Bentuk dukungan nyata tersebut diwujudkan melalui kemudahan akses pinjaman modal usaha dengan menggandeng perbankan mitra, yakni Bank Jatim dan Bank BTN. Langkah ini ditegaskan langsung oleh Kepala OJK Jember, Aris Budiman, saat menghadiri agenda Edukasi Keuangan dan Vorsa UMKM di Aula Pemkab Situbondo pada Rabu (22/7/2026).
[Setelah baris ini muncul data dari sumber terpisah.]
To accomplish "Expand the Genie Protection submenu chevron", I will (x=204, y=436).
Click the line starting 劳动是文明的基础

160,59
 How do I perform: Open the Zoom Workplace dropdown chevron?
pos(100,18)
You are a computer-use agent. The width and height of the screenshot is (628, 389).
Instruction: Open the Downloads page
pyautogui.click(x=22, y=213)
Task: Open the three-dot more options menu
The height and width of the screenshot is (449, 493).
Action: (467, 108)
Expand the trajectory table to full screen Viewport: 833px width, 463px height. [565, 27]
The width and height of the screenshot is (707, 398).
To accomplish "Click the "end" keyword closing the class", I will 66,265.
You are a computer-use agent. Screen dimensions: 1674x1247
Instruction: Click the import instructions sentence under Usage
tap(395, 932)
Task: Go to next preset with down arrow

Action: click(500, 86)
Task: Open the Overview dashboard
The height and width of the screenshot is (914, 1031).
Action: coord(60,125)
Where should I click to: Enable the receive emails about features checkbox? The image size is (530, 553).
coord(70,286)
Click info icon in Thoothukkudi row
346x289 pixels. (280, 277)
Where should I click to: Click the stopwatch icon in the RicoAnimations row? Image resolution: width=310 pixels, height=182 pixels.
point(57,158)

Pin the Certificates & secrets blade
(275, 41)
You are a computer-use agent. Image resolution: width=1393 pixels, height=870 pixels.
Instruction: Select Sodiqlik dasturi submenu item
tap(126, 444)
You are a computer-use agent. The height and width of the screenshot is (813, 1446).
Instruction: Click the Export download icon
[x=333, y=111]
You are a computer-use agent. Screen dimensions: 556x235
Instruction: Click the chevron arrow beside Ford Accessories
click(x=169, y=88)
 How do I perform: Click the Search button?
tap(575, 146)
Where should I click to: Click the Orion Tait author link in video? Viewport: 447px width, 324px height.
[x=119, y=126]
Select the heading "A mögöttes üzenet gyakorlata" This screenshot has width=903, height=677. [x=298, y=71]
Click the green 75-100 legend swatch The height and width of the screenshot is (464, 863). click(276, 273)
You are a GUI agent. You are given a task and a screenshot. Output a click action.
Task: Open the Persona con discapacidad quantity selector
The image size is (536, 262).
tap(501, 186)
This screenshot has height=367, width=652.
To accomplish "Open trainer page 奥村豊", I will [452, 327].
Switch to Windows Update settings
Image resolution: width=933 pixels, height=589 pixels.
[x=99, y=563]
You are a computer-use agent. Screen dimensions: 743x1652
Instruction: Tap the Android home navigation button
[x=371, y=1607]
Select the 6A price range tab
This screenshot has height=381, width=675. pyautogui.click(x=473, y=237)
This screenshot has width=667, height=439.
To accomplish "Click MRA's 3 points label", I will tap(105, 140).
Selama ini, tidak sedikit pelaku usaha mikro di Situbondo yang mengeluhkan hambatan administrasi saat mengajukan modal usaha akibat terkendala catatan riwayat kredit pada Sistem Layanan Informasi Keuangan (SLIK). Menjawab persoalan tersebut, OJK menyampaikan adanya kebijakan baru yang lebih fleksibel bagi para pelaku usaha kecil.
Aris Budiman menerangkan bahwa terhitung sejak 1 Juli 2026, catatan SLIK untuk nilai pinjaman di bawah Rp1 juta tidak akan dimunculkan kembali. Selain itu, bagi debitur yang telah menyelesaikan tunggakan pinjaman lama, status catatan merah pada SLIK akan secara otomatis terhapus dalam kurun waktu satu bulan pasca-pelunasan.
Selain membuka sumbatan kredit, OJK memandang pentingnya penguatan literasi keuangan sebelum modal disalurkan. Para pelaku UMKM dibekali pemahaman komprehensif mengenai teknik pencatatan keuangan digital, strategi peningkatan kapasitas bisnis, serta tata cara pengelolaan arus kas agar usaha yang dijalankan dapat tumbuh secara sehat dan berkelanjutan.
Guna memastikan efektivitas program di lapangan, OJK bakal melakukan monitoring berkala atas penyaluran dana Vorsa UMKM melalui laporan berkala Bank Jatim dan BTN. Jika indikator kualitas kredit atau marketplace lending (MPL) terjaga dengan baik, OJK membuka peluang untuk mendorong kenaikan plafon pinjaman, yang semula maksimal Rp20 juta menjadi Rp50 juta.
Program Vorsa UMKM sendiri merupakan terobosan unggulan Pemkab Situbondo dalam memfasilitasi pinjaman modal usaha hingga Rp20 juta bagi para pelaku UMKM. Uniknya, seluruh beban bunga bank serta biaya administrasi ditanggung penuh oleh pemerintah daerah, sehingga masyarakat benar-benar menikmati fasilitas pinjaman dengan skema nol persen.
Program ini disambut positif oleh para pelaku usaha lokal, salah satunya Evita Sukma, petani selada hidroponik asal Situbondo. Pemilik usaha dengan omzet Rp10 juta per panen tersebut mengaku sangat terbantu dengan edukasi keuangan dari OJK, serta berencana memanfaatkan fasilitas Vorsa UMKM untuk memperluas kapasitas kebun hidroponiknya tanpa terbebani bunga.